# Help with Joker makeup and scars..



## The Reapers WS6 (Oct 7, 2009)

*ok,, im down to my last few purchases for my 2010 Joker costume (im excited as ive been the reaper for the last 10 billion years, so doing something different this year)

my thoughts were first to buy and try the Rubies joker make up kit (i already own the wig) as it comes with the scars and the adhesive for them,,, but from what i have read on the web,, most are not to happy with the results from the scars,, the make up seems to be ok, but im sure there are better materials out there to use. 

Do you have any expereince with the Rubies Joker scars and if so, what were your opinions on them?

There are a bunch on eBay,, but some are quite pricey,,, and i want to be able to use them more than once so i can do a pre run and get some pics up on here.... gelatin seems to be a use once and toss,, that leaves me with latex or silicone,, the silicone needs special adhesive and such... 

any help or opinions that you can offer will be appreciated!!!!

Thanx

Wayne*


----------



## the dogman (Jul 8, 2007)

I made my own with clay, cast them in plaster and spread a thin layer of silicone in the mold to make the scars I used 2 years ago. I later learned that I could have spread some latex thin in the mold and had the scars stick better to my face. Other than that they worked well and looked pretty good. 

If you have the time and skills I would suggest making them yourself so they will fit more to your face rather than be too long or short. Unless you can get a prosthetic with super thin edges they will be noticeable as prosthetics. 

Oh! If you want to try making some on your own I had previously found a neat method for making scars and such that work in a similar way to a temporary tattoo. (you know, just add water)
Here are the two different methods:
TheEffectsLab.com :: View topic - Bondo Transfers: Part two - Applying Transfers
TheEffectsLab.com :: View topic - Bondo Transfers: Part one - Creating Transfers


----------



## Yubney (Sep 14, 2009)

Maybe this? ...


----------



## The Reapers WS6 (Oct 7, 2009)

cool! another option,,,, lol. I havent thought about using the rigid stuff along with "new skin" Is there a place on line to get this stuff at? Along with my make up stuff as well to save on some shipping...?


----------



## Yubney (Sep 14, 2009)

The Reapers WS6 said:


> cool! another option,,,, lol. I havent thought about using the rigid stuff along with "new skin" Is there a place on line to get this stuff at? Along with my make up stuff as well to save on some shipping...?


I always check Ebay first. I did a quick search-fu and new skin comes up as the liquid bandage which if the same you can find at Walmart I think.


----------



## darkmaster (Apr 29, 2009)

*help for joker makeup*

Try this site. Film & TV Special Effects, Animatronics, Prosthetics, Props, Creatures & FX. Special Effects UK.

I've ordered things from here. The products are great.

Check out the videos on the site. This should help you out.


----------



## The Reapers WS6 (Oct 7, 2009)

PROBLEM REQUIREMENTS: Can you sum up the Joker scars thread above in two sentences?

GIVEN DATA:
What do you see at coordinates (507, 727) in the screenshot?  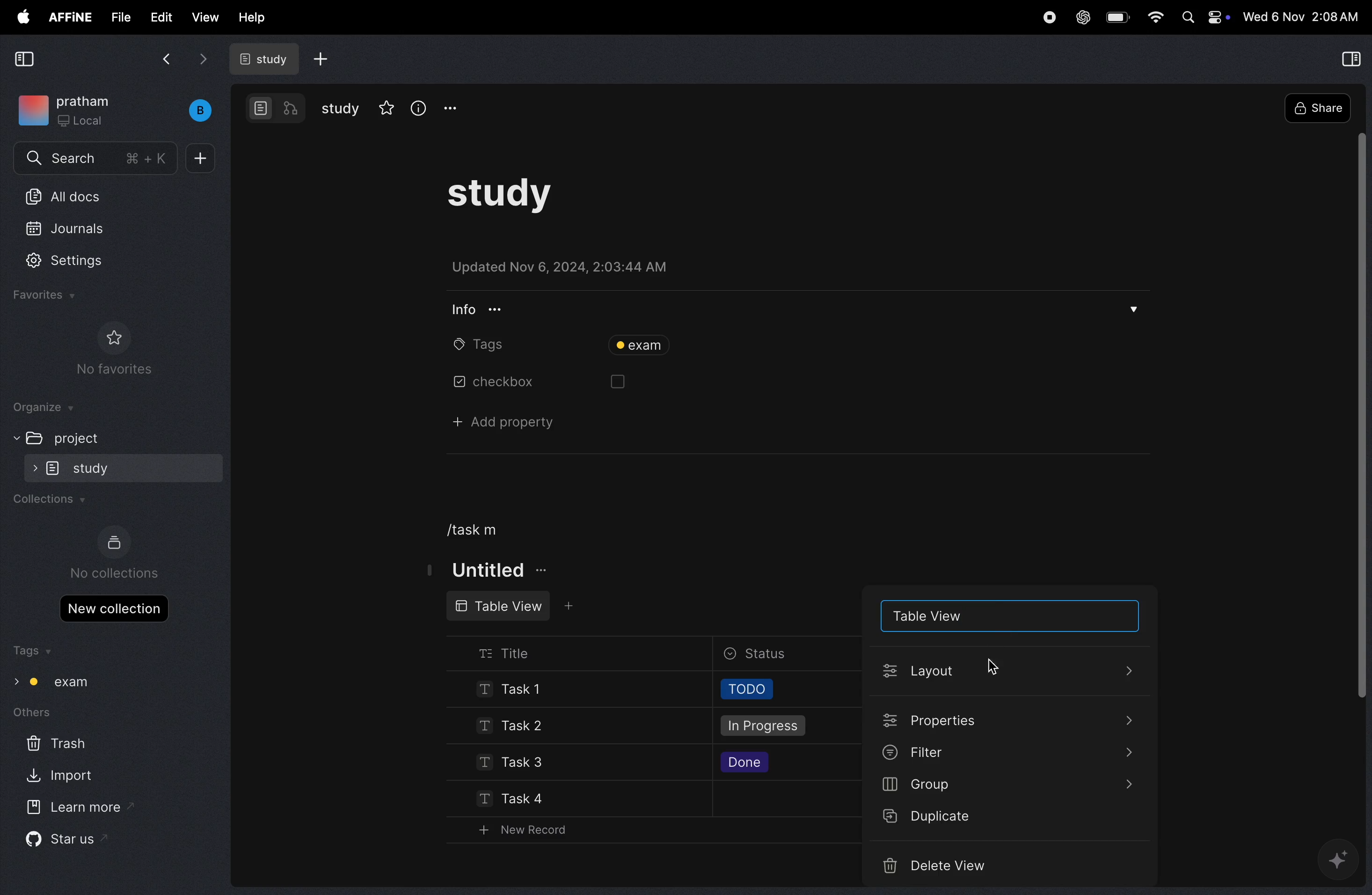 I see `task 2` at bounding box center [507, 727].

RESPONSE TO THIS EXERCISE: A poster preparing a Joker costume asks about experiences with the Rubies Joker scars, which most people online seem unhappy with, and wants scars that can be used more than once, noting that gelatin is use-once while silicone needs special adhesive. Replies suggest making scars from a clay sculpt cast in plaster and lined with a thin layer of silicone (or latex for better adhesion), trying Bondo transfers, checking eBay for "new skin" liquid bandage, and ordering from a UK special effects site.